Right Where I Should Be
Being right where you’re needed is exhausting. Don’t get me wrong, it’s also the most rewarding thing in the world, the thing that convinces you that all the trials you’ve endured aren’t just character building, but of redeemable use to other human beings. But I feel like I could happily sleep for a month.
Monday evening, a dear friend was raped. I got the text just as a panel on school pushouts was starting. Instead of mourning and raging at a distance, as I’ve done over the years when faraway friends went through their own trauma, I could do what I’d always wanted–even needed–to do: I quietly stood up, made my apologies, and raced to be with her within 15 minutes.
There’s something profoundly startling to hear your own words coming out of someone else’s mouth. Parents experience it all the time when their own favorite gems emerge from the miniature humans. But those dark thoughts of doubt, self-blame, and instinctive mistrust of your own reactions don’t sound right when you hear them out loud in another voice. She was full of “I shouldn’t have” and “I must have” and “If only.” It was hard to look at those ugly ideas in the light of day, and it gave me pleasure to shoot each one down with precision.
Eventually, she reached the conclusion that she wanted to report the assault. Several of the pieces of her story gave me that bone-deep certainty that this was his modus operandi, and that she wasn’t his first victim. She wasn’t content to be a statistic, and she felt safe enough and angry enough to do what she could to make sure she was his last victim. I worry I influenced her to do this because I wasn’t able to.
I went with her to the hospital, and apparently projected so much authority and right-of-place that it took a few hours for the staff to realize I wasn’t an official advocate from the local sexual assault survivors’ service. I held her hand, I made inappropriate jokes, I explained what would happen next. I told her to ride the waves of emotion without resistance or embarrassment, because fighting them would take energy she’d need for other things.
The one thing I didn’t have to do was advocate for her against skeptical or disrespectful people. Every single person we encountered treated her with credulity, sensitivity, and most of all, kindness. The nurse told us that police department, hospital staff, and survivor services had worked together to create an integrated, victim-centered care system. I want more women in our city to know this is the case. There are so many reasons women don’t report, and fear of bad treatment doesn’t have to be one, at least not here.
All throughout this, and since then, I’ve been able to say the things I wish someone could’ve told me. I don’t think my friend knows how meaningful and precious that chance is.
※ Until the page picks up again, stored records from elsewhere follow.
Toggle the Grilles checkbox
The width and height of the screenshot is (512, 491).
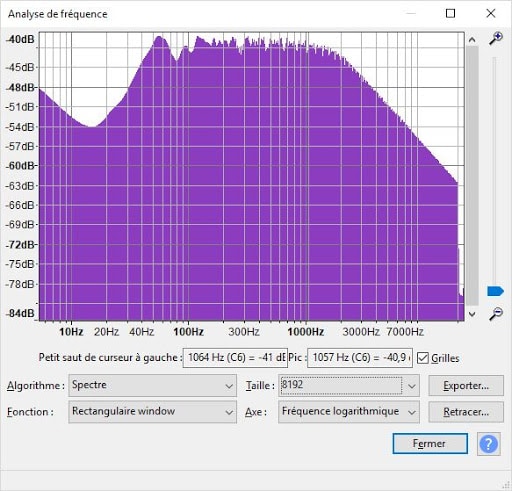(x=423, y=358)
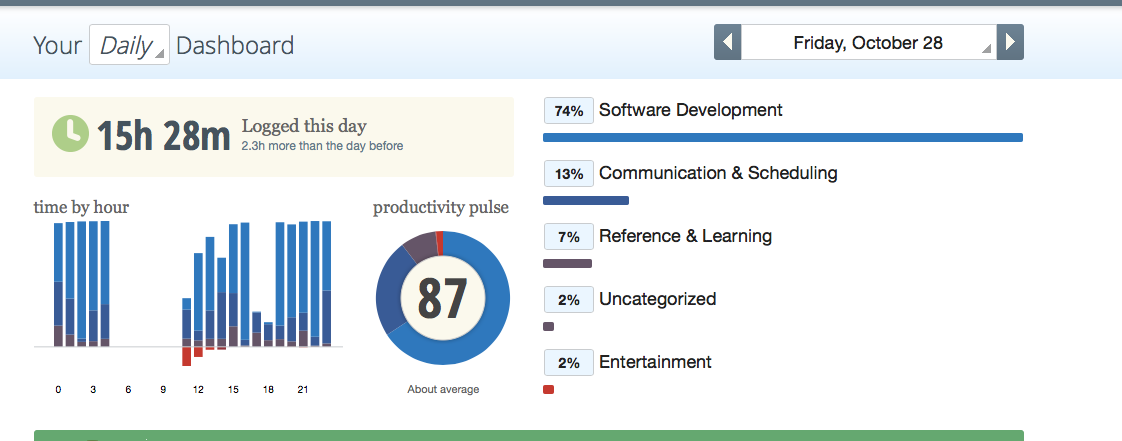Open the Communication & Scheduling category
The width and height of the screenshot is (1122, 441).
pyautogui.click(x=718, y=173)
And because if they’re worth saying once, they’re worth repeating, I’ll say them again here:
Nothing you did made him hurt you. You’re not wrong for wanting to find someone. There’s no way you could’ve known that when he agreed to the boundaries you carefully articulated, he wasn’t planning to respect them. You weren’t stupid to find him attractive and trustworthy–he was grooming you and putting on his best show.
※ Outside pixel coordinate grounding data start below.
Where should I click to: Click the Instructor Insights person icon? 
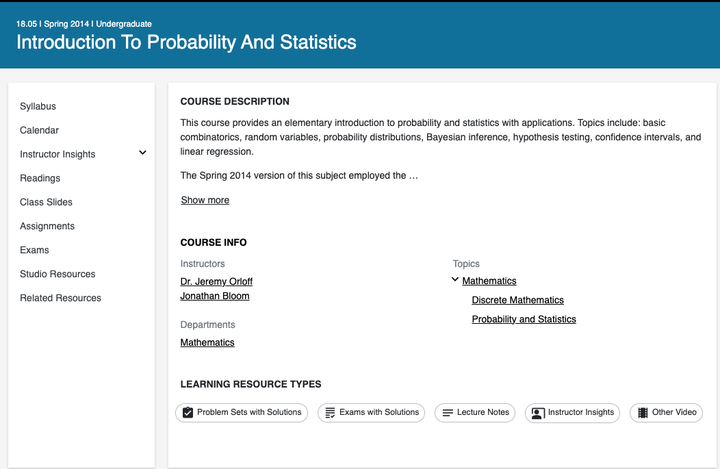(538, 413)
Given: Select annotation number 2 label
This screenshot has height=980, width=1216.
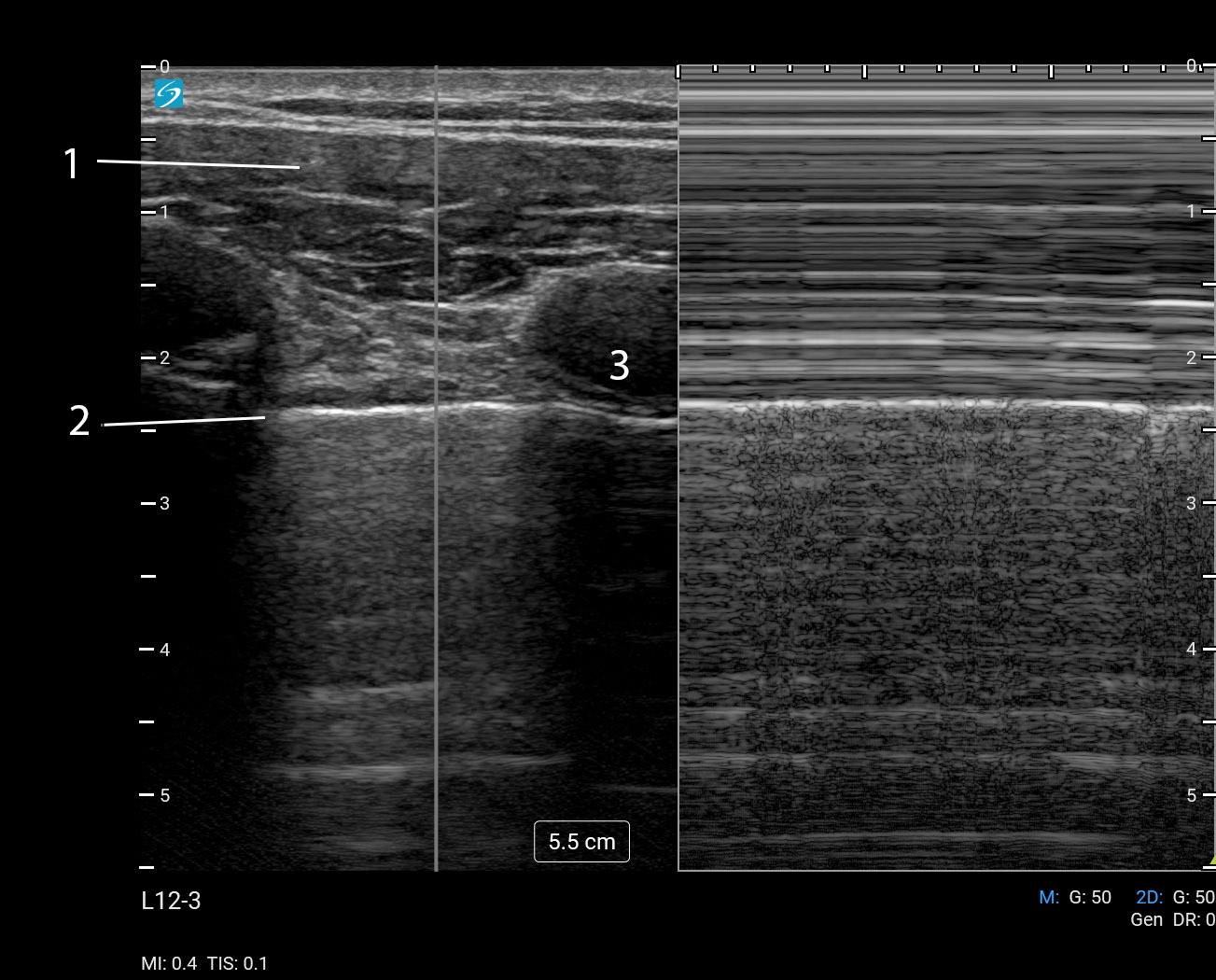Looking at the screenshot, I should (79, 421).
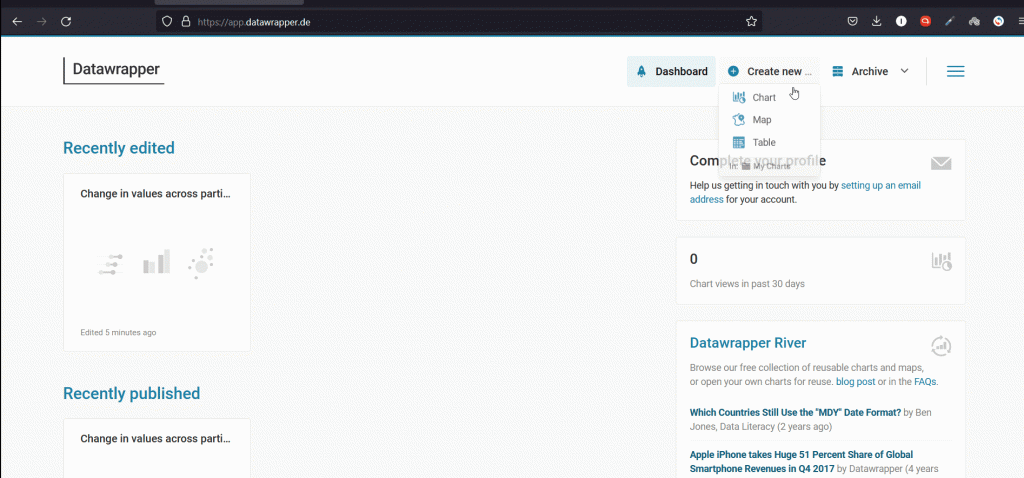This screenshot has height=478, width=1024.
Task: Click the Datawrapper River recycle icon
Action: coord(940,346)
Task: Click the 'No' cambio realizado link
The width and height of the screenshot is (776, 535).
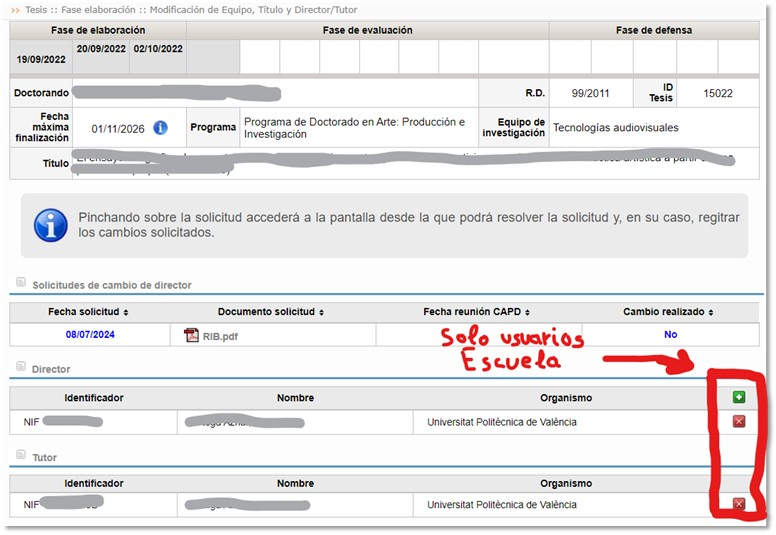Action: 671,335
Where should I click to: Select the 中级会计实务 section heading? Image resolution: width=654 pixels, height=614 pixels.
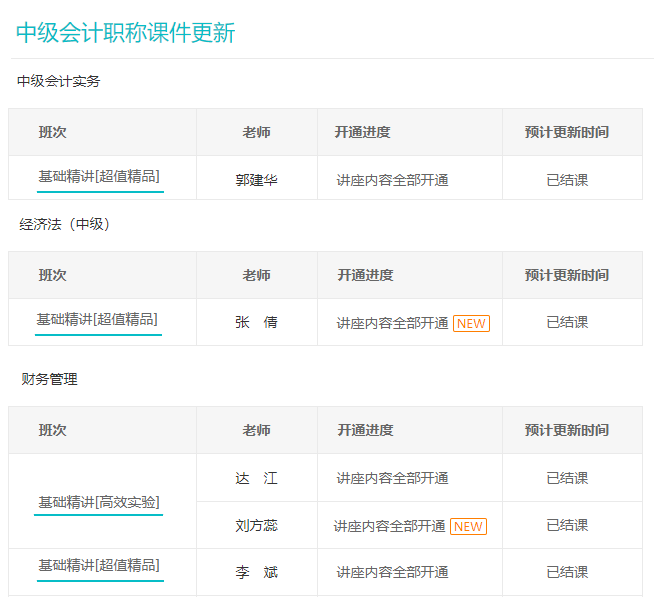[59, 81]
You’re not wrong when you think things will never be the same. And the only way through this is forward; there’s no reverse gear in this car. Things and places that used to feel safe won’t feel that way for a while, and whatever you need to do to find comfort and refuge is okay. The sooner you get into therapy, the better. There’s never a need to go through this alone.
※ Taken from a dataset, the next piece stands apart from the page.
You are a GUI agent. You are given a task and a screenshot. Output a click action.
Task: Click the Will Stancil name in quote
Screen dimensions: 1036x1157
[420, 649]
There’s no timer on recovery. There are no milestones that you need to achieve in a certain order or by certain calendar marks. You may not want to think about dating again for a good long time. You may want to take back control of your body and your pleasure sooner than you think you should want to, but that’s not wrong or “slutty” or even illogical. All you have to do is live through this at your own speed.
You’re not responsible for anyone else’s feelings, and telling people the truth doesn’t require you to shepherd them through their own emotional responses. People say things in shock that they don’t mean, so don’t invest too much in their first reactions. Some people just can’t make themselves emotionally available for this, and they may offer stuff instead. You’re not obligated to invent things for people who want to help that way.
Finally, you’re part of a not-so-secret society now. Our stories are remarkably similar, no matter how different they are. We’ve shared common thoughts, common physical responses. It’s true–this destroys some people. But it empowers many others, and how you choose to put your experience into action is up to you. And if you’re very lucky, someday you’ll be able to take what you’ve learned and make it work for someone you love, and it’ll all seem strangely worth it. Be sure to thank that person for letting you help.
I wish every woman could have a friend like you and a community of providers as respectful.